I don’t think suicide really needs a cutsie nickname
I think you’ve hit perfectly why I don’t like the “unalive” and related euphemisms for death. Death, especially violent death, is a big fucking deal, and trying to obscure that impact behind vague or even cutesy words, makes it seem mundane or routine and accessible.
As someone who just last week attended a wake for the suicide of an 11 year old who lived two houses down from us and was one of my child’s friends :thank you for saying that.
Crazy that suicide even crosses the mind of an 11 year old, let alone them actually going through with it.
This is a result of communication being penned in by social media rules. We largely can’t even discuss this serious topic on an open level so unfortunately cutesy nicknames are required when talking about serious issues these days.
America needs to be thrown into a volcano
Or get insurance and then the bill is significantly smaller. The much smaller amount can be put on a payment plan if needed or even haggled down to something you can pay.
I’m British just reading this thread and shaking my head. Can’t fathom these stories.
And hope that the tories don’t get into power again and kill the NHS.
Your first stop would be a bankruptcy lawyer.
if you can afford one lol.
This is too hard to answer because of the number of variables at play like, do you have insurance, does your condition/issue qualify you for Medicare, does your job offer disability leave, are you FMLA eligible, do you meet requirements for SSA disability etc.
Anecdotally, in 2017 I spent two non-consecutive months in the hospital. The first visit I came in through the ER, ended up in the ICU intubated and worked my way through each section as I got better.
My second stay I skipped the ICU but had a transplant halfway through. I also was on dialysis for the ~6 months in between.

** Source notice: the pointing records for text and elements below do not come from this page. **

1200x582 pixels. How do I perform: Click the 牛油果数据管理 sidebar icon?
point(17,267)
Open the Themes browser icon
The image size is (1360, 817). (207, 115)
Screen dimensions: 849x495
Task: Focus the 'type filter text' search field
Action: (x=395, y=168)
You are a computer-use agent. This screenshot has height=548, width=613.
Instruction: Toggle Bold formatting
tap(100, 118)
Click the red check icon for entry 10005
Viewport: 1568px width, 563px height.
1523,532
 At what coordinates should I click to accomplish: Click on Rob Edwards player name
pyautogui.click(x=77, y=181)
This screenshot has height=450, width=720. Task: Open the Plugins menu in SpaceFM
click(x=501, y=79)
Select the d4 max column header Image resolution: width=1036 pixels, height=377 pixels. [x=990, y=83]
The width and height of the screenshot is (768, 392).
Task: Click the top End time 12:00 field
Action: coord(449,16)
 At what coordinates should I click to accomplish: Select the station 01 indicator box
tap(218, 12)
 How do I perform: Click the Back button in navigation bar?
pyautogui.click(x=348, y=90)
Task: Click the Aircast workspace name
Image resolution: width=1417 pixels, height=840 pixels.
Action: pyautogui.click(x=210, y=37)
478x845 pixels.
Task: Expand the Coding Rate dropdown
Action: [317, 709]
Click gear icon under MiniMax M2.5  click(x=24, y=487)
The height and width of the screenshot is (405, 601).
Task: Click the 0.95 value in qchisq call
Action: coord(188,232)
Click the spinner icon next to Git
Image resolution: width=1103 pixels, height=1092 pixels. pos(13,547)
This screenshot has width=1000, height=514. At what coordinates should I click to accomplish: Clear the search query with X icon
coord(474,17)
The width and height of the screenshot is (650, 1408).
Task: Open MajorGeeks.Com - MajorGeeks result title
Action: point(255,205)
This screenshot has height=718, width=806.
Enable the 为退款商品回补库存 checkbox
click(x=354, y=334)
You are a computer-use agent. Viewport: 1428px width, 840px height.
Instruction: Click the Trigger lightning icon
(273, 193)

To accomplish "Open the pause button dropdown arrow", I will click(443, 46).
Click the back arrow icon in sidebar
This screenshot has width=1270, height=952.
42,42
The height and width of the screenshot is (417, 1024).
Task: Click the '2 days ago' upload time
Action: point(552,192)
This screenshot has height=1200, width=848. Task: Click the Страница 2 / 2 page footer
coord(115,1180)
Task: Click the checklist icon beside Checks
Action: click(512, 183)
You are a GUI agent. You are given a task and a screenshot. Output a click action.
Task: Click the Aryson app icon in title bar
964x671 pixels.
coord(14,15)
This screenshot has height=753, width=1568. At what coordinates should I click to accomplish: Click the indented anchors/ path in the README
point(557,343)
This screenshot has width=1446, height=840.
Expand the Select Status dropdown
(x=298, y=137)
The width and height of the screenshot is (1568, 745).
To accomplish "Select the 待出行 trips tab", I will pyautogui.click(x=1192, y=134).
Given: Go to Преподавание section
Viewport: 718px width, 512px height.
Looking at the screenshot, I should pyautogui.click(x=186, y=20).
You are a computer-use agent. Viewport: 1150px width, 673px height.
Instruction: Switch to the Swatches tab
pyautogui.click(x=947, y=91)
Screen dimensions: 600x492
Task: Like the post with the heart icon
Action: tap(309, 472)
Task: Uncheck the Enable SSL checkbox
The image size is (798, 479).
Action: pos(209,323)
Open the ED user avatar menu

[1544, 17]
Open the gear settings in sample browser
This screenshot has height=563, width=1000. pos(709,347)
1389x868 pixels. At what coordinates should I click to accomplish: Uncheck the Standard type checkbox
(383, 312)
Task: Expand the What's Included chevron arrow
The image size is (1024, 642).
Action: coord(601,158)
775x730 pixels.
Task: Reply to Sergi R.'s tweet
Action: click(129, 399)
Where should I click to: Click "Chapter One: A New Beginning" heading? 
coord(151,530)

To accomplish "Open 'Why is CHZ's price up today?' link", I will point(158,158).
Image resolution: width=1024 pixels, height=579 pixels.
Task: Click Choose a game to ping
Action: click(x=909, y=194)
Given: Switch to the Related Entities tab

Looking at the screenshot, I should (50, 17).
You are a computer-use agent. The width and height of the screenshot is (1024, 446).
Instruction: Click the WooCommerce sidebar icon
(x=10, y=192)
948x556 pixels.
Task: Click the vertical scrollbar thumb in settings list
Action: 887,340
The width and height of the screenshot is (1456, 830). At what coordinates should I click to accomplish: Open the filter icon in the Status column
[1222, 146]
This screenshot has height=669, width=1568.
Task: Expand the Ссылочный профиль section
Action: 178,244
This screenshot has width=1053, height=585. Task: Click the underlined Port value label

Dialysis was billed at $7k a visit, roughly $500k in total. The transplant surgery alone was ~$750k. The hospital stays came to about $5k a day on average for roughly $300k in total.
So straight billed amount I was somewhere in the $1.5-$1.7 million range.
Jesus fuck. I hope you are doing better now. Did any of the bills go away or you just paying on in it forever?
I am doing better though it’s looking like I’ll need another transplant at some point.
Fortunately, I had good insurance through work and because I ended up in renal failure that makes you automatically eligible for Medicare (one good thing Nixon did). Also, the billed amount gets discounted based on whatever deal your particular insurance has with the provider, so billed amount ≠ paid amount. Unless you’re uninsured.
I did ended up going through bankruptcy anyway but that had more to do with my choices and lifestyle leading up to all of this. It did wipe out any portion of that bill that would have been my responsibility though
you will also be on immunosuppresants long term, because organ transplants too. only some of those medicines are probably cheap.
Yes, and they are not cheap. I typically hit my insurance deductible by the end of February each year.
I’m the kind of person insurance companies hate because I’m expensive and they can’t deny most of my care.
the tacrolimus is tablet is cheap, you’re probably taking something like mycophenolate, or a biologic.